The full sync order on first render is: SetParametersAsync -> OnInitialized/OnInitializedAsync -> OnParametersSet/OnParametersSetAsync -> render -> OnAfterRender/OnAfterRenderAsync. On subsequent updates triggered by new parameters, only SetParametersAsync -> OnParametersSet/OnParametersSetAsync -> render -> OnAfterRender run again; OnInitialized never runs a second time.

Calling StateHasChanged() unconditionally inside OnAfterRender (especially without checking firstRender) can trigger an infinite render loop, since each re-render fires OnAfterRender again. Only call StateHasChanged from OnAfterRender when guarded by a condition (like firstRender or a one-time initialization flag) that eventually stops triggering it.

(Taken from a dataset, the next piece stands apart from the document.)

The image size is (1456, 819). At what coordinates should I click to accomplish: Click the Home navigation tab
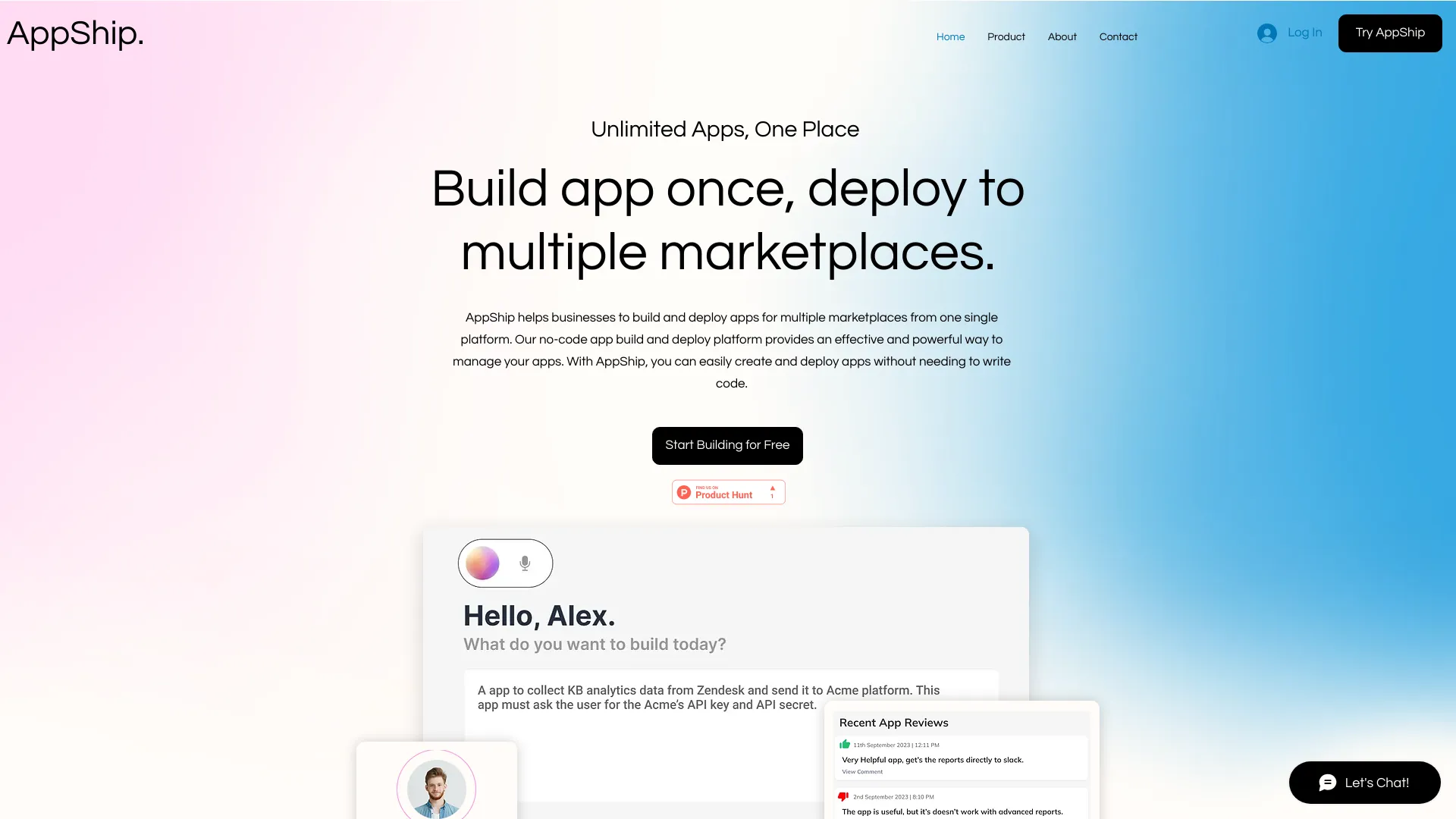pyautogui.click(x=950, y=37)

  • SetParametersAsync assigns incoming parameters before any other lifecycle method runs.
  • OnInitialized/OnInitializedAsync runs exactly once per component instance, ideal for initial data loading.
  • OnParametersSet/OnParametersSetAsync runs after OnInitialized and again on every subsequent parameter update.
  • OnAfterRender/OnAfterRenderAsync runs after the DOM is updated, with firstRender=true only on the first call.
  • ShouldRender can be overridden to return false and skip unnecessary re-renders for performance.
  • Components holding subscriptions, timers, or disposable injected services should implement IDisposable.
  • Undisposed resources are a common cause of memory leaks, especially in long-lived Blazor Server circuits.